- _What is expected_
Copy the entire baseball game report below word for word.

There was no dispute, however, that the umpires properly ruled Kozma had not caught a soft toss from second baseman Matt Carpenter on a potential forceout. That's what crew chief John Hirschbeck told Matheny.

"I just explained to him ... that five of us were 100 percent sure," Hirschbeck said. "Our job is to get the play right. And that's what we did."

"I said, 'I know you are not happy with it, that it went against you, but you have to understand that the play is correct,'" he said.

The normally slick-fielding Cardinals looked sloppy at every turn. Wainwright bounced a pickoff throw, Molina let a pitch trickle off his mitt, center fielder Shane Robinson bobbled the carom on Napoli's double and there was a wild pitch.

The Cardinal Way? More like, no way.

"We had a wakeup call. That is not the kind of team that we've been all season," Matheny said. "And they're frustrated. I'm sure embarrassed to a point."

Game 2 is Thursday night, with 22-year-old rookie sensation Michael Wacha starting for St. Louis against John Lackey. Wacha is 3-0 with a 0.43 ERA this postseason.

Beltran is day to day after X-rays were negative.

Lester blanked the Cardinals on five hits over 7 2-3 innings and struck out eight for his third win this postseason.

"We wanted to set the tone and get them swinging," he said.

Ryan Dempster gave up Matt Holliday's leadoff home run in the ninth.

Boston brought the beards and made it a most hairy night for St. Louis. The Cardinals wrecked themselves with just their second three-error game of the season.

The umpires made a mistake, too, but at least they got to fix it in a hurry.

- _Dataset excerpts_
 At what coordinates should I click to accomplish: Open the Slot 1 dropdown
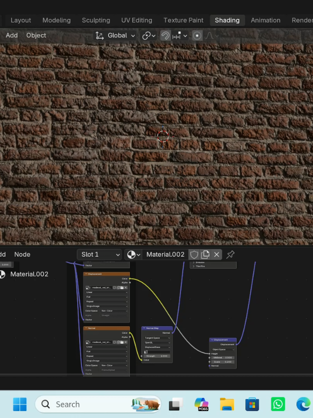(99, 254)
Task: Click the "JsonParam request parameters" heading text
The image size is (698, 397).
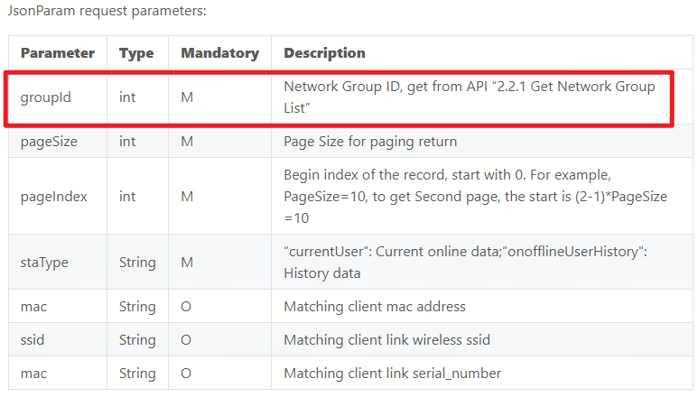Action: [x=107, y=12]
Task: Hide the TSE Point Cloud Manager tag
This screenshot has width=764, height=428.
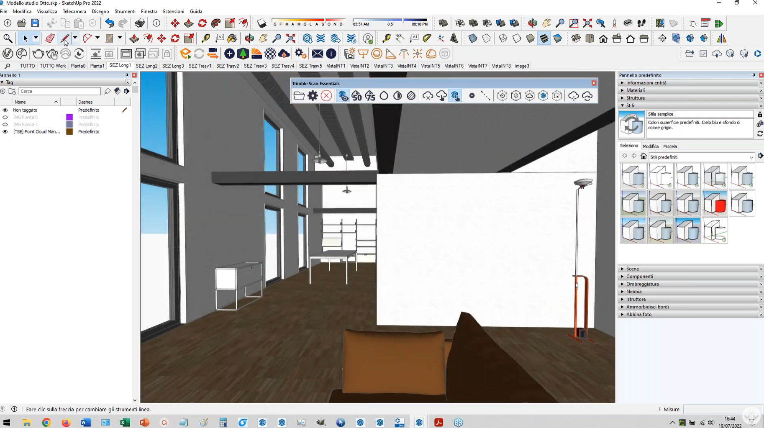Action: point(5,132)
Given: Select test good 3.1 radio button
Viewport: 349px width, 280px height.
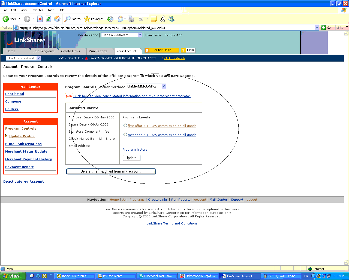Looking at the screenshot, I should [125, 135].
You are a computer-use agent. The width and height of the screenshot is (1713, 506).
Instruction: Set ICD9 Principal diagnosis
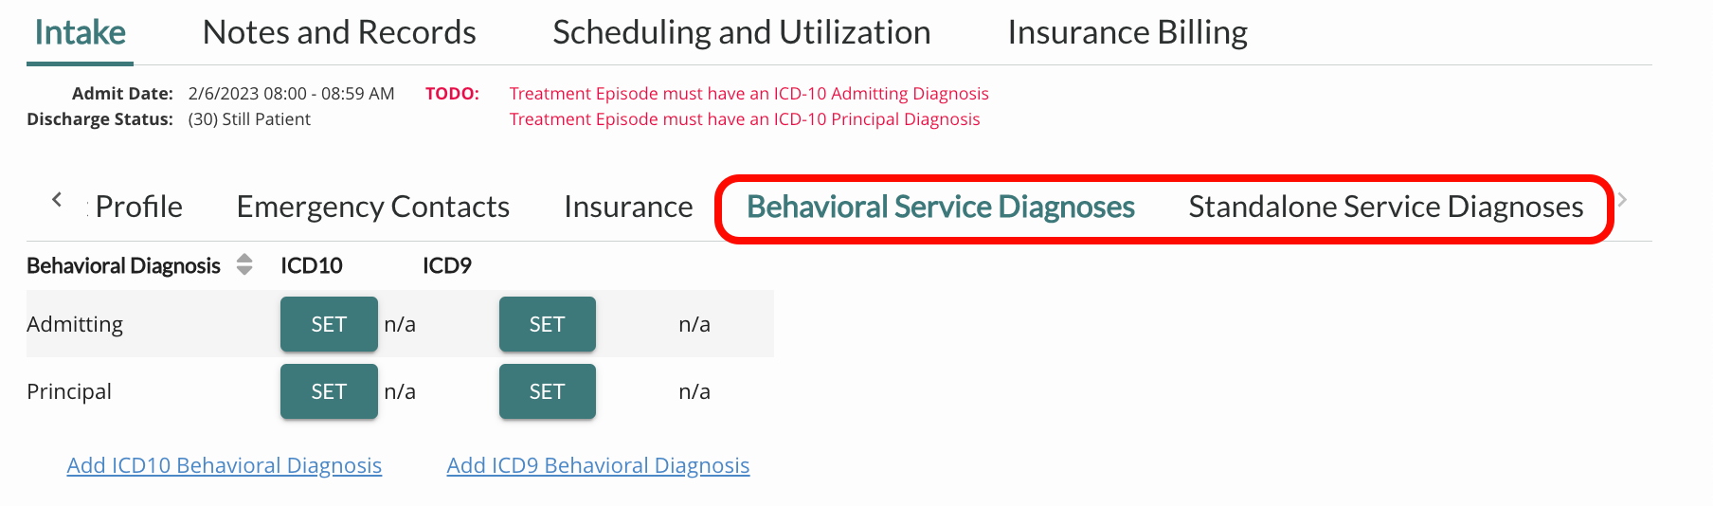(x=547, y=391)
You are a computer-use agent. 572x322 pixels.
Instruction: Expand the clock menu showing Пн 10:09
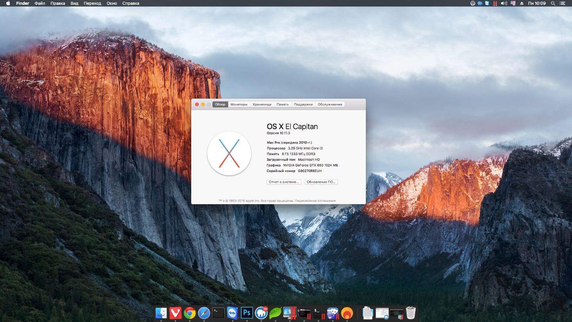point(537,3)
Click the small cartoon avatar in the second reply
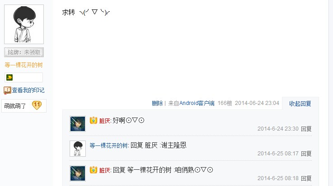Screen dimensions: 333x186 (x=78, y=149)
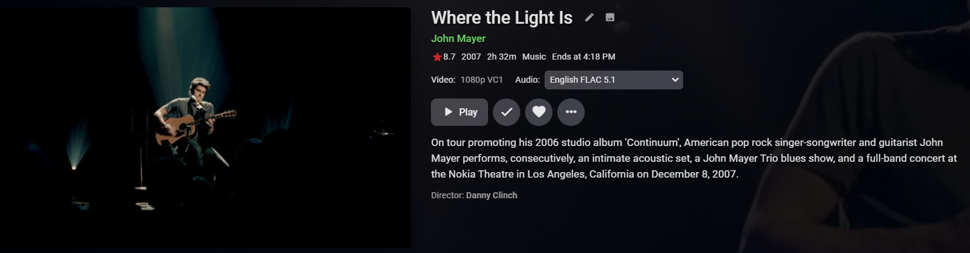The height and width of the screenshot is (253, 970).
Task: Open the English FLAC 5.1 audio dropdown
Action: click(x=608, y=80)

- _Result for this exercise_
There was no dispute, however, that the umpires properly ruled Kozma had not caught a soft toss from second baseman Matt Carpenter on a potential forceout. That's what crew chief John Hirschbeck told Matheny.

"I just explained to him ... that five of us were 100 percent sure," Hirschbeck said. "Our job is to get the play right. And that's what we did."

"I said, 'I know you are not happy with it, that it went against you, but you have to understand that the play is correct,'" he said.

The normally slick-fielding Cardinals looked sloppy at every turn. Wainwright bounced a pickoff throw, Molina let a pitch trickle off his mitt, center fielder Shane Robinson bobbled the carom on Napoli's double and there was a wild pitch.

The Cardinal Way? More like, no way.

"We had a wakeup call. That is not the kind of team that we've been all season," Matheny said. "And they're frustrated. I'm sure embarrassed to a point."

Game 2 is Thursday night, with 22-year-old rookie sensation Michael Wacha starting for St. Louis against John Lackey. Wacha is 3-0 with a 0.43 ERA this postseason.

Beltran is day to day after X-rays were negative.

Lester blanked the Cardinals on five hits over 7 2-3 innings and struck out eight for his third win this postseason.

"We wanted to set the tone and get them swinging," he said.

Ryan Dempster gave up Matt Holliday's leadoff home run in the ninth.

Boston brought the beards and made it a most hairy night for St. Louis. The Cardinals wrecked themselves with just their second three-error game of the season.

The umpires made a mistake, too, but at least they got to fix it in a hurry.